Set task A:
Answer these from the Copenhagen travel piece:
(i) Which park does it call the second oldest amusement park in the world?
(ii) What ceremony does it suggest seeing at Amalienborg Royal Palace?
(iii) What English name does it give for Nyhavn?
Set task B: Carry on the Copenhagen travel piece from its final sentence, keeping its voice.

Page:

* * * * * * *

Copenhagen is an attractive and very liveable city with lots of things to do, and a keen interest in art and history. I met as many friendly and happy people in the capital city of Denmark, a frequent winner of ‘the happiest country in the world’ poll. Will I want to go back? Yes, of course. At the same time, not so soon.
Copenhagen, Scandinavia in general, are expensive places to visit. You will want to work out your general travel budget and have enough money handy for an enjoyable and fun vacation. Despite the difference in the cost of things, there are mind-blowing things to do in Copenhagen, and they are pretty worthwhile. Let us dive in and sneak-peek from the memoir of my Scandinavian journey.
Places to visit in Copenhagen
Nyhavn, or the New Harbour, is one of the most popular places to visit in Copenhagen. A magical place at night, with striking architecture, classical ships lining the complete length of its canals, cafes and restaurants. If you wish to put out to sea, try a canal tour and experience the area by boat. The cafes and restaurants assess areas along the canals, with people (mostly tourists) out and about having a great time.
Copenhagen has different sorts of castles, palaces and art museums. You may want to experience the changing of the guard ceremony in Amalienborg Royal Palace. Kastellet is a magnificent citadel with a star-shaped fort on a grassy mound and scenic water channels. Hit the beautiful Tivoli Gardens, the second oldest amusement park in the world, where it always feels like Christmas. A place with an outstanding ambience, fountains, trees, flowers, a Vikings ship floating in a pond, an artistic ride, and many restaurants. An enjoyable park with a playground for the young and the young at heart.

* * * * * * *

Material:
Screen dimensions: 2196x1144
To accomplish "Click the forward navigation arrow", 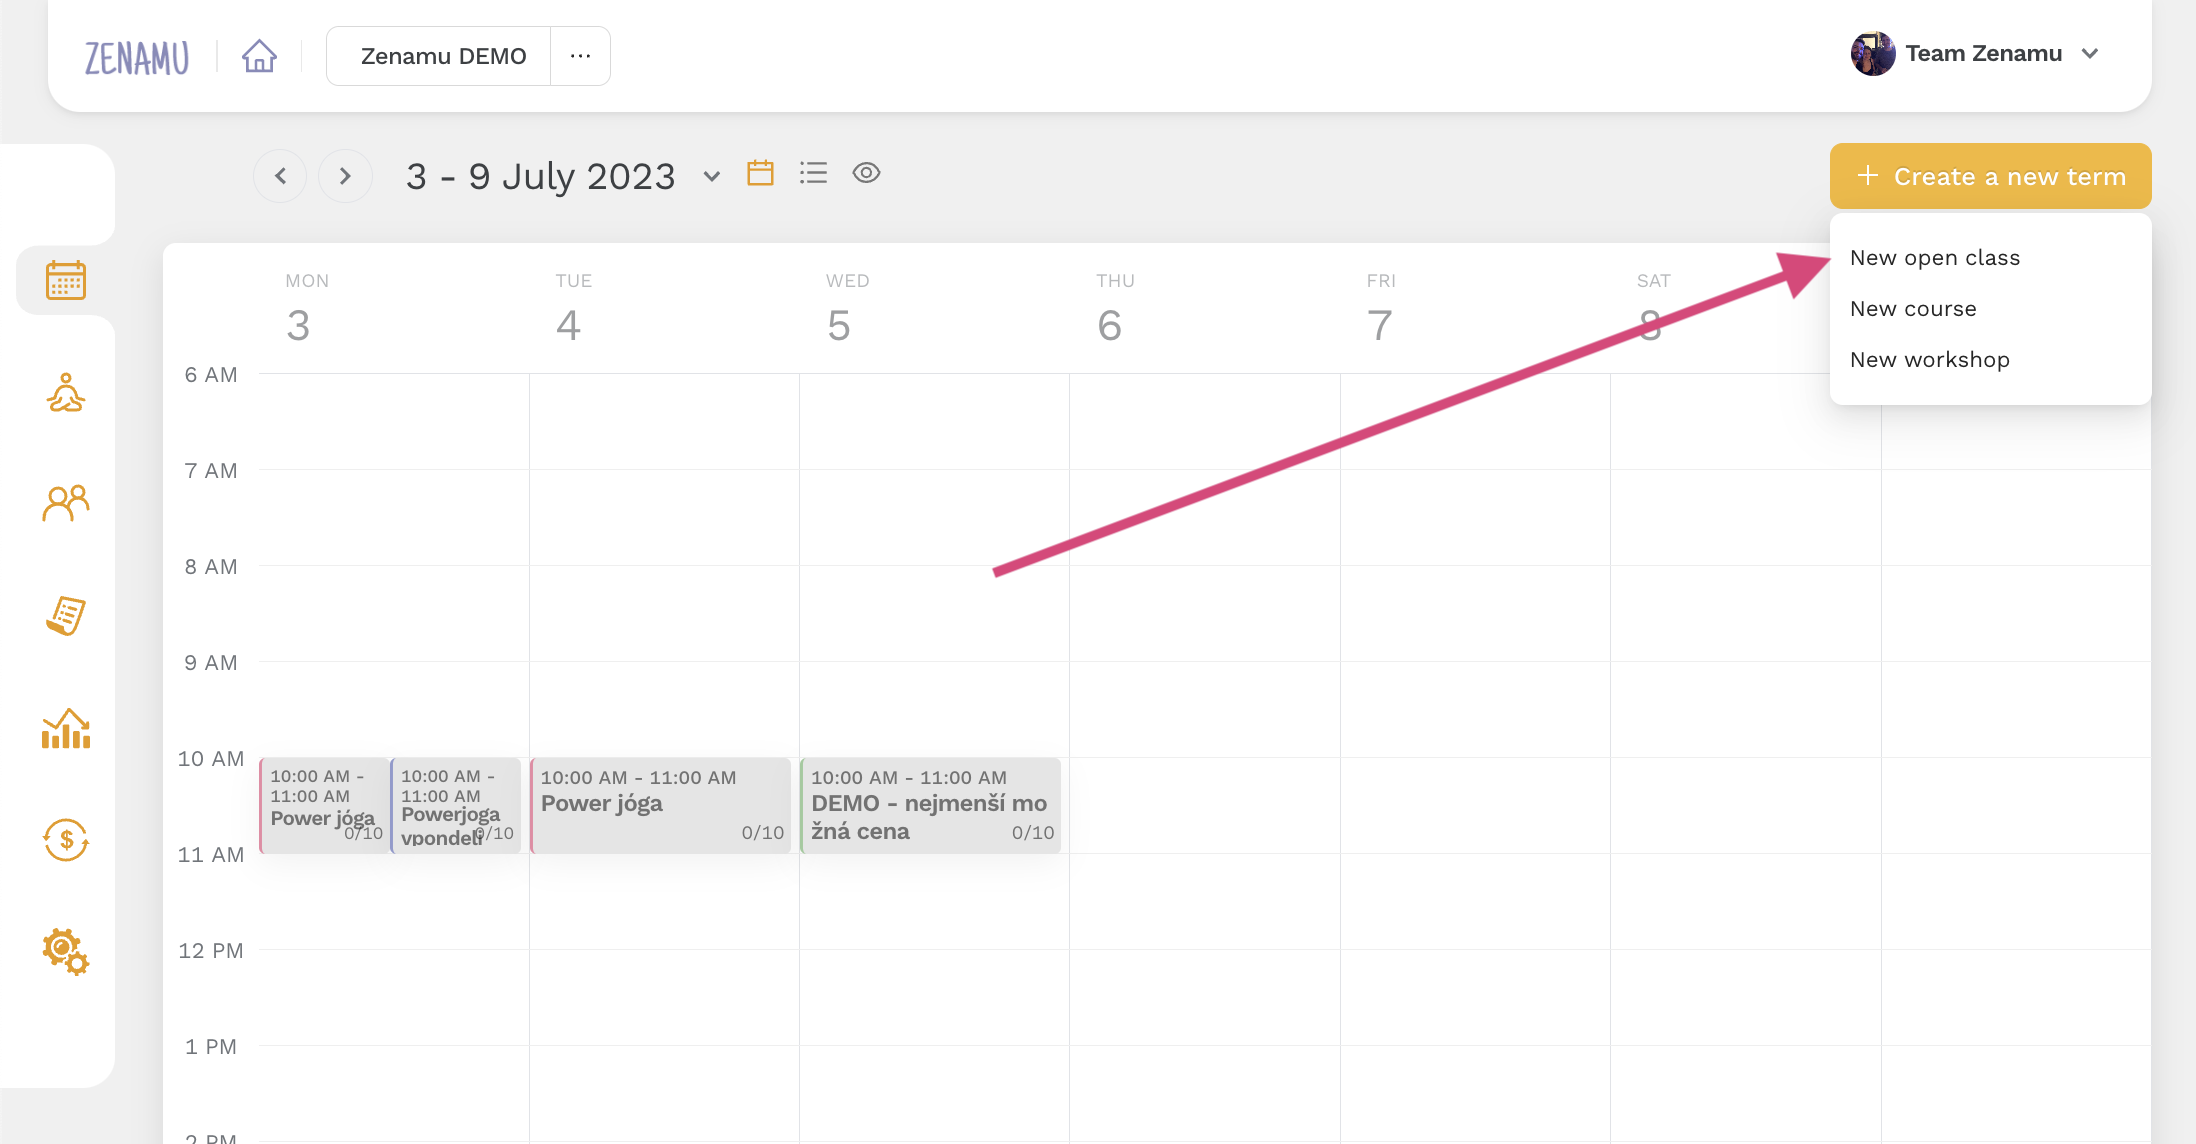I will (344, 174).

* * * * * * *

Output A:
(i) Tivoli Gardens
(ii) The changing of the guard
(iii) The New Harbour

Output B:
Things to see in Copenhagen
It is incredibly hard to choose the things to see in Copenhagen, a vibrant city with a lot of cultural attractions, superb architecture, an eclectic choice of museums and artefacts, and a one of the best biking culture. It is harder to choose a favourite castle, but I will rather see Rosenborg. Constructed in 1606 as a Royal country residence. The iconic palace, today, in the heart of the city, serves as a museum packed with treasures, including all four sets of the Danish crown jewels.
The Black Diamond, the Danish Royal Library with a neomodern design facelift dazzles both inside and outside. Home to extraordinary cultural events and exhibitions, you will not hesitate to go inside if you had the opportunity. If you have enough time to do some religious sightseeing, visit the Rococo-style Frederik’s Church (Marble Church like St Peter Basilica in Rome) or the Church of Our Saviour, baroque architecture with the iconic black and golden helix spire. If you enjoy a couple of hours seating and reading in a serene and lush park with gorgeous blooms, see the Botanical Garden. It is one of the most splendid parks in Copenhagen.
Things to do in Copenhagen
Copenhagen is one of the most eco-friendly cities in Europe; walkable and, of course, bike-friendly. Take a walkabout the city, sightseeing attractions or take the fast and convenient bikes (take precautions and follow the rules).
A well-served city by public transports, it will not cost you to have a truly unique experience of the alternative lifestyle in Christiania Free Town. A community in the Christianshavn area of Copenhagen with its doctrine, quick to remind tourists it is not part of the EU with a sign that says no to taking photos (except in permitted areas). A laid-back community with varieties of colour, music and street art (some with a nihilist philosophy taken a bit too far).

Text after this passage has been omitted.